In the case of Sophie Zhao, The Fountainhead essay contest winner, the third time’s the charm. In 2015, Zhao read the Ayn Rand novel for the third time before submitting an entry into this year’s essay contest and was thrilled to be named the winner. A high school junior at Sir Winston Churchill High School in Calgary, Canada, Zhao has always been receptive to the ideas in Rand’s books, and she entered the contest as a personal challenge to herself.

“Reading the book more than once was important,” says Zhao. “The first time, I read more for the excitement of the content than the ideas. To go deeper into the ideas, I had to read it again.”

ARI has held essay contests for students on Ayn Rand’s fiction for decades. The goal is to introduce young people throughout the world to Rand’s revolutionary ideas. For Zhao, many of the moral ideas in the novel confirm ones she’s held for some time. She’s long believed in individualism and valued reason over whims and emotions, so she enjoyed poring over the novel’s themes and exploring them on a deeper level as a contest participant.

Here’s an excerpt from Zhao’s first-place essay in response to the following question:

“Gail Wynand is a brilliant individual who rose out of the slums by means of his own talent and effort. But despite his reverence for man’s noblest achievements, his newspaper, the Banner, presents the most lurid and loathsome values. Why does Wynand pander in this manner?”

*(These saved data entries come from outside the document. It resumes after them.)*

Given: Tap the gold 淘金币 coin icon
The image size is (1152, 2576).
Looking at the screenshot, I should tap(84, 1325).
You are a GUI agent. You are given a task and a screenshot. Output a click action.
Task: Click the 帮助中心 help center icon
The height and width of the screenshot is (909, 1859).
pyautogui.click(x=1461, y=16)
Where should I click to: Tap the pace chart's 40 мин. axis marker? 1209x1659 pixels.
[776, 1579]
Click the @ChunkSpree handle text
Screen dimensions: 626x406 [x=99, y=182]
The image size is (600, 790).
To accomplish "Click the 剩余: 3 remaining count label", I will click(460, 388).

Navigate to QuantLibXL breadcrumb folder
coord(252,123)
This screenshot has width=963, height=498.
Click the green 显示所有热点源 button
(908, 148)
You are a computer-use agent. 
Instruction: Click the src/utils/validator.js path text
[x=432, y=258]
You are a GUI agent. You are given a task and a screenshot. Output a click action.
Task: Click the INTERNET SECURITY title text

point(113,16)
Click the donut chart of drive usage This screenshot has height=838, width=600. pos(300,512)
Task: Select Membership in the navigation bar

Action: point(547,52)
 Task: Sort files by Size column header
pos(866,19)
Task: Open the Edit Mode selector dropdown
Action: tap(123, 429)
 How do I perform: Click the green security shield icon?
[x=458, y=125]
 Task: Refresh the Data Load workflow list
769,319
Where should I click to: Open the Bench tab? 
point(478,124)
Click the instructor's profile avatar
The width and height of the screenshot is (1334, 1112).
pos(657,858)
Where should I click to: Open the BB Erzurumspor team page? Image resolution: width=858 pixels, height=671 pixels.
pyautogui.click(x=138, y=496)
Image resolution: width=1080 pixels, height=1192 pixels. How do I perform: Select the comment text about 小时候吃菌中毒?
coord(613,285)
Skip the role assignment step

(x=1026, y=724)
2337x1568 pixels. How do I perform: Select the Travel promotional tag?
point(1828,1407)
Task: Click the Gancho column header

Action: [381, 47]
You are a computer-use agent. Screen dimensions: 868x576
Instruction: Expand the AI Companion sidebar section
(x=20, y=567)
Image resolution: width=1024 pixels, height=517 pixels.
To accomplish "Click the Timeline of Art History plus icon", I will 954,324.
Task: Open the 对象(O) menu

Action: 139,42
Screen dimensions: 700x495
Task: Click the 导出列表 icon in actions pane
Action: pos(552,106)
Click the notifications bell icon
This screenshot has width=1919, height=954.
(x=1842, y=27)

Disillusionment Shattered by Sophie Zhao

Gail’s fatal mistake lay in his assumption that integrity was impossible, and that a middle ground could exist between egoism and pandering to the crowd. Such is impossible. Gail gave up his potential and became a second-hander because of this mistaken assumption. Roark proved that true integrity can exist in its purest forms, even in human beings, that one can avoid being crushed by this vulgar and deplorable world, and that there is not a single precarious ladder on which everyone dwells, either above or below each other: it is possible to pave one’s own road in this wonderful existence—to be exalted, not pitied.